New University Launched

The Prince Muhammad ibn Fahd University in Alkhobar will open its doors to its inaugural class of students this September. The brand new US$80 million university plans to accommodate 5,500 students over the next five years and compete with international world-class institutions in developing future leaders, research, and the application of new knowledge. Prince Muhammad ibn Fahd will consist of a college of engineering, a college of administrative sciences, and a college of information technology for men, as well as colleges of administrative sciences and information technology for women. The coursework in the university’s 17 academic programs will be conducted in English. There are also plans to expand the university in the future to other regions of Saudi Arabia.

Arab News [15]
Mar. 30, 2006


Damascus University Reaches International Agreements

Damascus University [16] has recently negotiated international agreements with three international institutions. Malaysian Sultan Ismail Petra College, Brigham Young University [17] in the United States, and Middlebury College [18] also in the United States, have all participated in talks with Damascus about possible student and faculty exchanges in the future. Damascus has offered to train students from the aforementioned universities in Arabic language and Islamic sciences in exchange for opportunities to send Syrian students abroad for further education.

Arabic News [19]
Feb. 8, 2006
SANA [20]
Feb 9, 2006 and Mar. 13, 2006


U.S. Institutions Partners with Tunisian Professor to Enhance Virtual University

The second phase of the University of Georgia [21] (UGA)-Tunisia Educational Partnership concluded earlier this month and a delegation of Tunisian professors returned home after two weeks of working with professionals at UGA to develop online courses and extend the training network for the Virtual University of Tunisia [22].

A partnership that began in 2003 with funding from the U.S. State Department [23], the UGA–Tunisia Educational Partnership strives to provide quality electronic learning to a rapidly increasing school age population that Tunisia’s higher education system is unable to support. Tunisian education professionals from an array of disciplines arrive at UGA each year to expand the program further by participating in training workshops, reorganizing program components that need updating, and fortifying their commitment to e-learning as an important component of higher education in Tunisia. The program has become so popular in Tunisia that 236 professors applied for the 22 places available at this year’s workshop.

Ascribe [24]
Mar. 22, 2006

United Arab Emirates

Sorbonne to Open Abu Dhabi Campus

France’s Sorbonne University [25] will open its first venture outside its home country this October when it opens a branch campus in Abu Dhabi. An agreement signed between French Education Minister, Gilles de Robien, and United Arab Emirates Higher Education Minister, Sheikh Mohammed Bin Zayed Al Nahyan, confirmed that Abu Dhabi will invest between US$20 and $30million to set up the UAE campus of the Sorbonne.

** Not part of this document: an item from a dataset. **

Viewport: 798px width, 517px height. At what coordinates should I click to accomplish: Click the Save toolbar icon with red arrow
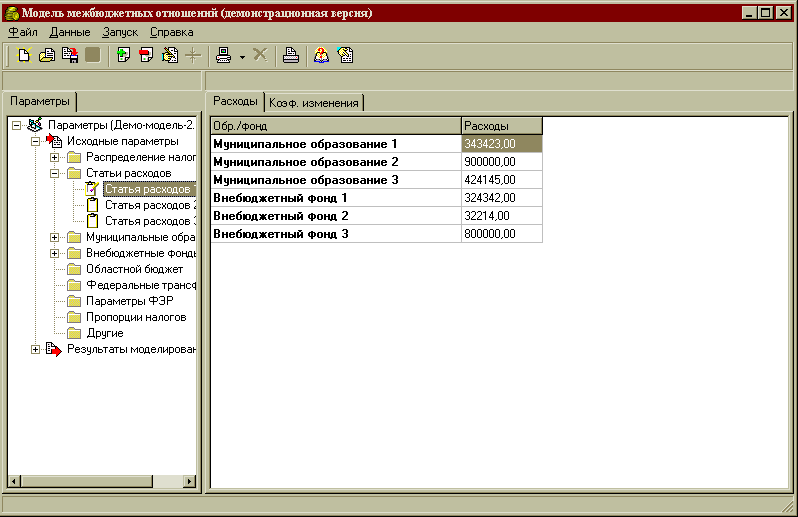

The Sorbonne campus in Abu Dhabi will initially enroll 200 students with a goal of building capacity to 1,500 over the first three years. The university will utilize a secular liberal arts curriculum with a focus on French language, history, geography, literature, and philosophy. Tuition for the institution will be $20,000 per academic year.

Middle East Times [26]
Feb. 20, 2006

Ministry of Education Cancels Unapproved Courses

The Ministry of Education [27] has ordered the closure of three academic institutions for offering classes approved by neither the ministry nor the Ministry of Higher Education and Scientific Research. The Zenith Institute Abu Dhabi as well As Al Makkam and Al Nahil in Al Ain have been reprimanded for offering courses that they fraudulently advertised as accredited by foreign educational organizations. UAE law states that any tertiary course with a duration of six months or more must be approved by the Ministry of Higher Education, and that any course shorter than six months must be evaluated by the Ministry of Education, a separate body. The ministry’s actions are the result of complaints from former students of the three institutions. The immigration authorities have also been ordered to stop all visa processes related to these three institutions.